Life's changing Seasons
Sometimes I feel I'm the only one that seems to have so many seasons in my life. I started on my own when I was 18, I didn't just move out of my parent's house; I moved over a thousand miles away to the city of Dallas. Although I haven't had much drama in my life (except when I was hit by a car and had to move to the Pittsburgh area) it's not been a bad life. Now, as I finish school in my forties I am looking for a career totally outside of my experience. I think the hardest part of moving into such a change, is not my age but the people that surround me. I recently left a relationship in Pittsburgh to come home in pursuit of a dream to work with foster children in a Christ-centered setting. The boyfriend of 5 years in Pittsburgh was supportive of doing something I enjoyed. However, he did not share my same passions. After a painful realization that he wasn't interested in marrying me or contributing to my dream; I moved home. Now I live with my sister who seems void of any passion for life at all. Both of these relationships have been my biggest influence, so where did this child-like dream for my life come from? My best friend is now Katy, a basset hound pup of 2 years, who totally share's my love for children. We are now working on her to become a therapy reading dog; where she can go into the class and the children will take turns reading to her. How cool is that!!!

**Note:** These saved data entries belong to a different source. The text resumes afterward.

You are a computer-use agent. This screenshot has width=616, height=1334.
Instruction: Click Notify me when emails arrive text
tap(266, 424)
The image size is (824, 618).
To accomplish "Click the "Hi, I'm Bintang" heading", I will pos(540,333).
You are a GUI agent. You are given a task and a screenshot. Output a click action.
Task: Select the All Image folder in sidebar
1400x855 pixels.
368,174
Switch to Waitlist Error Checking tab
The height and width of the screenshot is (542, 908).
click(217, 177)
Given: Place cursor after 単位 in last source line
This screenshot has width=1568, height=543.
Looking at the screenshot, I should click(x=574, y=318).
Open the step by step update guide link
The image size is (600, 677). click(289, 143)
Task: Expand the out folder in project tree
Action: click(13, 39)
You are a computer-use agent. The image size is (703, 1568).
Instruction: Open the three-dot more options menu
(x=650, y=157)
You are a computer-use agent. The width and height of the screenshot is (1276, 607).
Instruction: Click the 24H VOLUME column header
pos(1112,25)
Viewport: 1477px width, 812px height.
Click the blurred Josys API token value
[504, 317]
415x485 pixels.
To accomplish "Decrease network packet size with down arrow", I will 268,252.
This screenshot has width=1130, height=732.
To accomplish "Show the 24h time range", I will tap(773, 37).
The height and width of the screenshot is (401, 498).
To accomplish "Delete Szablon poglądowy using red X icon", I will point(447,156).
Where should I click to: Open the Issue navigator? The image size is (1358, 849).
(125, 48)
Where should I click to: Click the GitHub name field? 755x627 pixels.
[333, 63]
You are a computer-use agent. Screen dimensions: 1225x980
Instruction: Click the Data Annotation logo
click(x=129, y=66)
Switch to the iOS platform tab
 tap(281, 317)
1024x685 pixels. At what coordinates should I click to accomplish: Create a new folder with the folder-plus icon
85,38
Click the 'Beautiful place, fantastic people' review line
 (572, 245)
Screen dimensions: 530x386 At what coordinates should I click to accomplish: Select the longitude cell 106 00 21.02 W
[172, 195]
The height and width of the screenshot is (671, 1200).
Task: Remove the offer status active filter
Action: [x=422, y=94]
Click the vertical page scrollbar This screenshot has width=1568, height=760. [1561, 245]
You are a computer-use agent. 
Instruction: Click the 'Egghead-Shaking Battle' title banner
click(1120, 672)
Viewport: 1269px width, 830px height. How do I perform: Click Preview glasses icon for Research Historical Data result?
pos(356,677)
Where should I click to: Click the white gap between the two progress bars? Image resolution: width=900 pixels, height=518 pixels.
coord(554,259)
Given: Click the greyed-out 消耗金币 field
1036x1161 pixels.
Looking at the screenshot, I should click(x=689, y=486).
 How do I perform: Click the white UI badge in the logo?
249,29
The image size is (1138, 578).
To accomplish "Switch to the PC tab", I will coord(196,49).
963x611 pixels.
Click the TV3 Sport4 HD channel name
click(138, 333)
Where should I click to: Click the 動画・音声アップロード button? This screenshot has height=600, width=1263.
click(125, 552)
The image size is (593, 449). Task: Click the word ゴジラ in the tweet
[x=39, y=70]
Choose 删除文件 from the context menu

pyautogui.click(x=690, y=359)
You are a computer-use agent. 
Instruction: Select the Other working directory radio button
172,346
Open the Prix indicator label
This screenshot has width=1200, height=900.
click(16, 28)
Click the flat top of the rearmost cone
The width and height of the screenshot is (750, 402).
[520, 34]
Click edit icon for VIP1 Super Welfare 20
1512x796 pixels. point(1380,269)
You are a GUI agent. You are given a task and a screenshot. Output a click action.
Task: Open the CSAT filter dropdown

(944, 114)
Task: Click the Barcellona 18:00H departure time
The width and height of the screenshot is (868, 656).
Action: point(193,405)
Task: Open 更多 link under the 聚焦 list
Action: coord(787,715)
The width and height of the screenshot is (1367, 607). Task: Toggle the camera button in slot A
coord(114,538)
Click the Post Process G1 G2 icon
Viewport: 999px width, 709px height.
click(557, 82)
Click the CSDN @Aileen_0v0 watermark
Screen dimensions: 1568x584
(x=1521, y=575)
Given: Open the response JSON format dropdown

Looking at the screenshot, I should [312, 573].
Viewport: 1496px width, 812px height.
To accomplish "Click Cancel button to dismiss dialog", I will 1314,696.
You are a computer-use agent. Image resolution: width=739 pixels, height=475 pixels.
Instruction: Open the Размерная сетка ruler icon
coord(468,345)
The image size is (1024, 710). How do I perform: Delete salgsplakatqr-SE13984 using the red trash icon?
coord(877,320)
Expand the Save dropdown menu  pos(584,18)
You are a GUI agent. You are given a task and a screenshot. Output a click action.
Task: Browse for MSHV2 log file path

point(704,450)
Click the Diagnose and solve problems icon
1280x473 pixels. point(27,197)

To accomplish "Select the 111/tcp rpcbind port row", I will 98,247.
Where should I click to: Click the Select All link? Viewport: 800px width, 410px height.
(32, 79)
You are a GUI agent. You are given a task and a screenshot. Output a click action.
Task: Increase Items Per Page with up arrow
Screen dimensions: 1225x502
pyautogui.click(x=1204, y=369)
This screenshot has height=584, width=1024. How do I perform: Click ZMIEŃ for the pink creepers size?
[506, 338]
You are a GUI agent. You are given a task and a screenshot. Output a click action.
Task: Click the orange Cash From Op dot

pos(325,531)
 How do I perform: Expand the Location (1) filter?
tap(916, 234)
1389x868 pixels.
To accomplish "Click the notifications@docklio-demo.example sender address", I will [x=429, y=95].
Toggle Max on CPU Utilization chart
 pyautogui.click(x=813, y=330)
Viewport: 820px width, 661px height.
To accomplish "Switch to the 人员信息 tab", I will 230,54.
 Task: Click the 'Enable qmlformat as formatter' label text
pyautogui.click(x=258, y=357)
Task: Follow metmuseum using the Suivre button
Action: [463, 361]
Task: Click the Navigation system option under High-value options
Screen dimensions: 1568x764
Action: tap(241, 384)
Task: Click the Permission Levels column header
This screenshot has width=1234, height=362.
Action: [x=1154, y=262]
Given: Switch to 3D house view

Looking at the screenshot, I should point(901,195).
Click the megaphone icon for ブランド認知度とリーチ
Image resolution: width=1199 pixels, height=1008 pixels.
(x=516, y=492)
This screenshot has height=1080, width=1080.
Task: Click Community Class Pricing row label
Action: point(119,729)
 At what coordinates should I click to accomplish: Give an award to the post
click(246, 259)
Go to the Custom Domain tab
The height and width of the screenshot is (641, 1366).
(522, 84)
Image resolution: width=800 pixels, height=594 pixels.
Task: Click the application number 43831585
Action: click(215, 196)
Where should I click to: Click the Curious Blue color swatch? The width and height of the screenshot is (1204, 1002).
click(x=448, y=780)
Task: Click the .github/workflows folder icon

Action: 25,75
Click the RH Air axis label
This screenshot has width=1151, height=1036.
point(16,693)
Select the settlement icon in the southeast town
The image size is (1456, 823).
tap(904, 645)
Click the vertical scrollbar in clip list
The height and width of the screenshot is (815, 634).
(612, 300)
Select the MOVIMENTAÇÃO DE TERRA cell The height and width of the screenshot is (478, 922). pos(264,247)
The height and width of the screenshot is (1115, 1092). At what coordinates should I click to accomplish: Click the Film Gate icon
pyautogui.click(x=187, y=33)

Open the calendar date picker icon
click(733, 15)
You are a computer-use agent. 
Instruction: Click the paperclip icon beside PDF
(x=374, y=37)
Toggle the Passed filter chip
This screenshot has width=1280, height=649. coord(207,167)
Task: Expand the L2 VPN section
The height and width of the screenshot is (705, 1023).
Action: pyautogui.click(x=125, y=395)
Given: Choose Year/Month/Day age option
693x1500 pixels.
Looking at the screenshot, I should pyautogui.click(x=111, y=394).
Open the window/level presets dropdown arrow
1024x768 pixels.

In addition to my surroundings, I can't help but wonder about a fear of "failure" that exists in my mind. As well, I love the task of writing grants and want to do this freelance. However, getting started seems to be stifling for one reason or another. Considering where I was in 2004 I can see the success in my life but sometimes I find it difficult to acknowledge. As well, the success of where I am today was birthed from a plan and a thought that I cannot continue to live in a way of my circumstance. Question is "how do I get myself to take the next step?"